There will, at a bare minimum, always be two "standard" Linux ones. One Debian-based and one RedHat-based. That said, a lot of the differences are just... derivatives of those two.
First RedHat - In the case of RedHat's relationship to Fedora and Centos Stream, those two are the upstream guinea pigs before things end up in RedHat Enterprise Linux. From there it ends up in Oracle Linux, Rocky, Alma, etc. The "RedHat" ecosystem is similar enough that if you learn one you've learned them all. The reason for the variants is the heart of it, RHEL, is not free (as in beer). But a bulk of the development and focus for this is done by paid RedHat engineers, even for the freely available Fedora and Centos Stream.
The other side of the coin is Debian based, which is the exact opposite of RHEL. Debian is the core, free in both senses of the word, and everything Debian-based is a subsidiary of it* (Ubuntu does enough of its own development that its kindof its own thing).
Because of the fully free nature of it, there will be tons of forks and branches of Debian.

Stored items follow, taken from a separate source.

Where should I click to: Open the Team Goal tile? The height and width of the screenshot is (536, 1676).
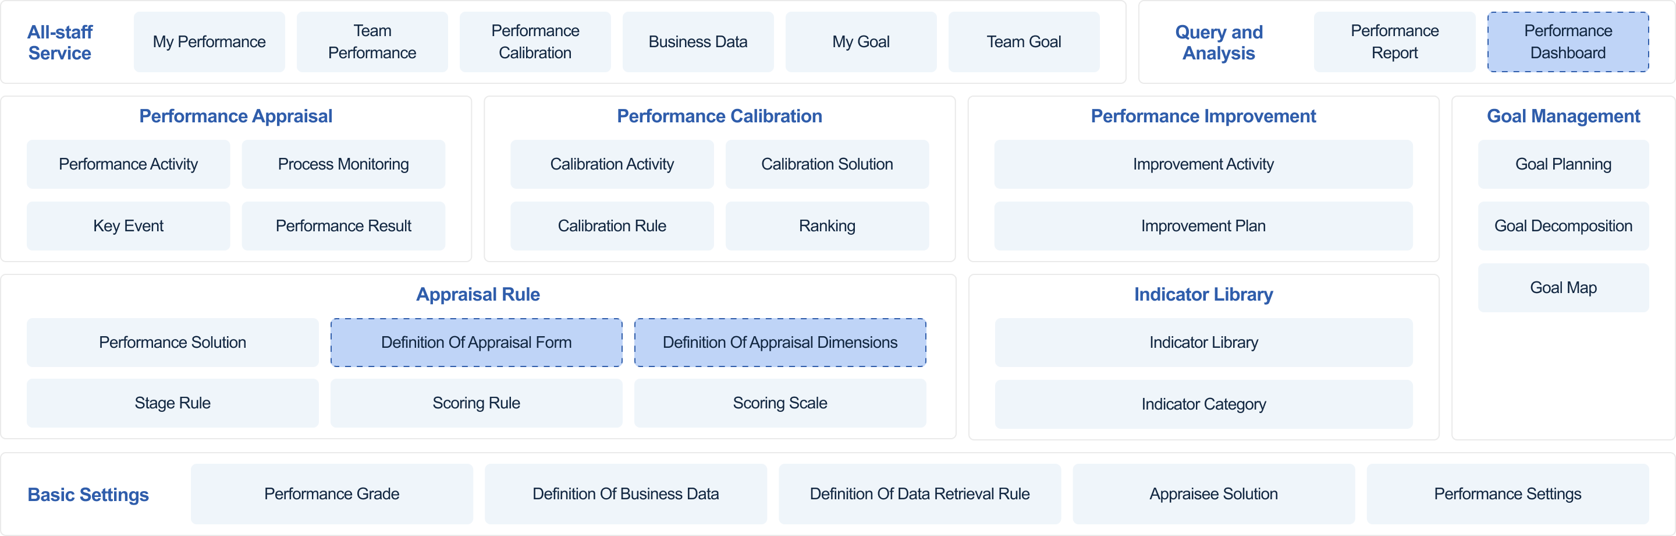[x=1024, y=42]
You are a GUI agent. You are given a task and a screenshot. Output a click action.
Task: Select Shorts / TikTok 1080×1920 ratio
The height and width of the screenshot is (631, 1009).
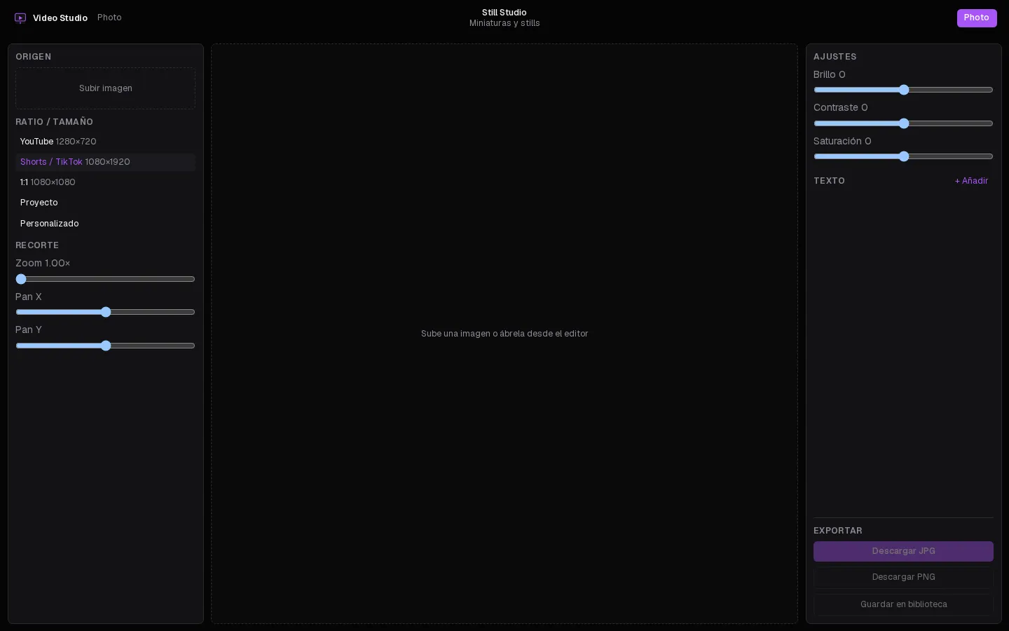click(105, 162)
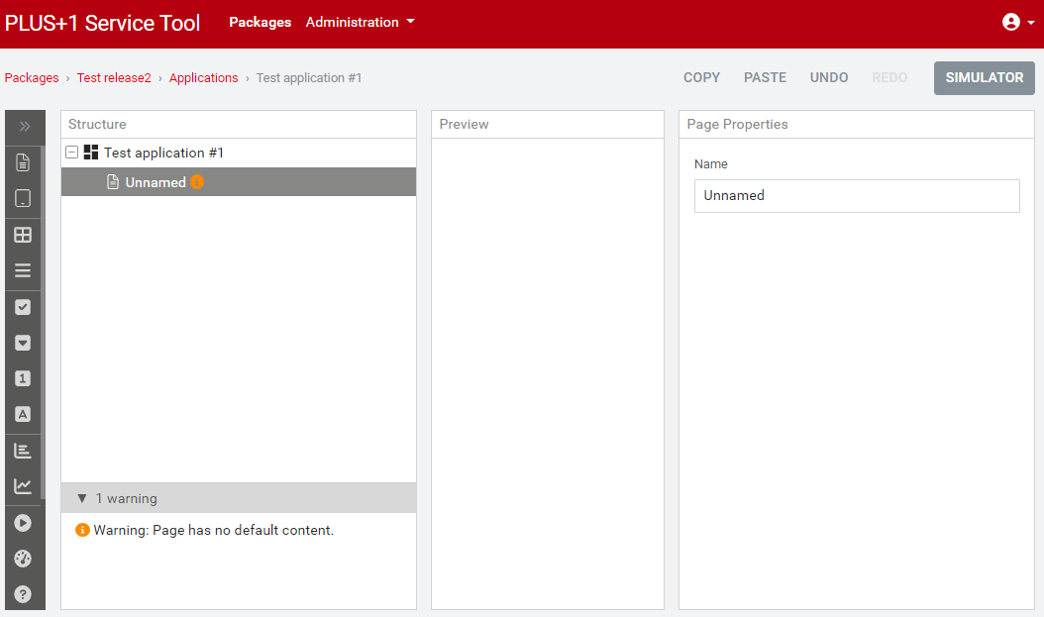The width and height of the screenshot is (1044, 617).
Task: Open the Packages menu in top bar
Action: [x=260, y=21]
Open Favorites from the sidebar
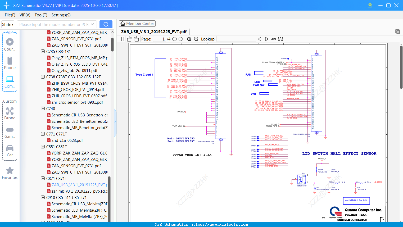 coord(10,173)
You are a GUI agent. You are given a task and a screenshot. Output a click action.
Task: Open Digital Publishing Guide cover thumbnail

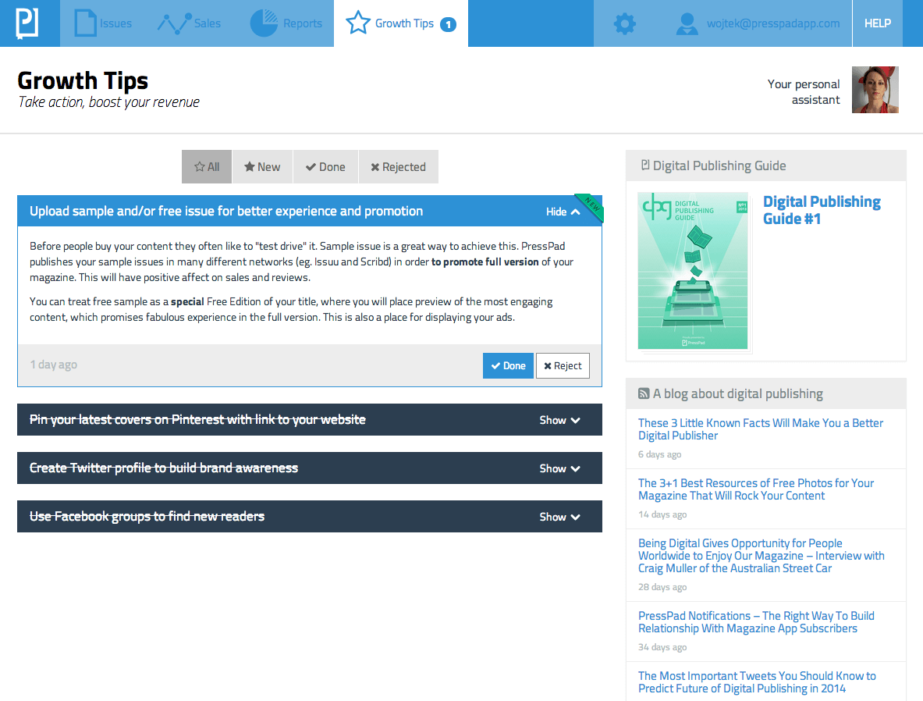692,271
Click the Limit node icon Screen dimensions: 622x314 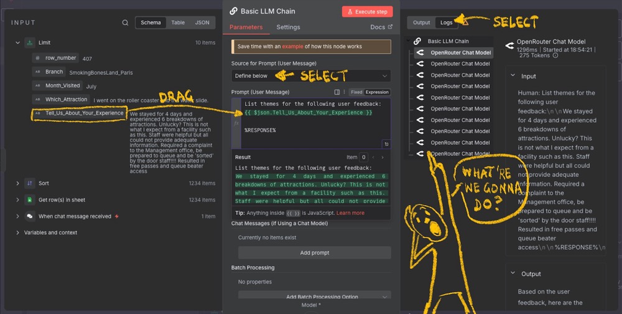pos(29,43)
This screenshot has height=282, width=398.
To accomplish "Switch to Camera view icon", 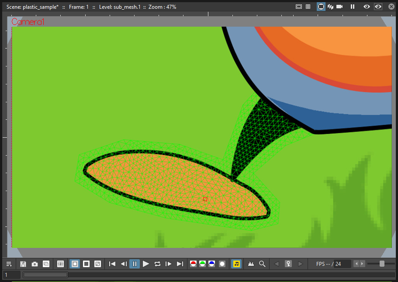I will coord(339,7).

Devuan for example came about because a group of people didn't like systemd and wanted to keep sysvinit.
Ubuntu came about to be a polished Desktop version of Debian, then branched into a Server variant, and now is largely parallel to Debian.
Mint came about because there still wasn't enough polish on Ubuntu or Debian for desktops, and thus there's versions based on both.
In theory, if RedHat went away, that entire side could die, and we'd be left with Debian. In practice RedHat will never die, thus there will always be two.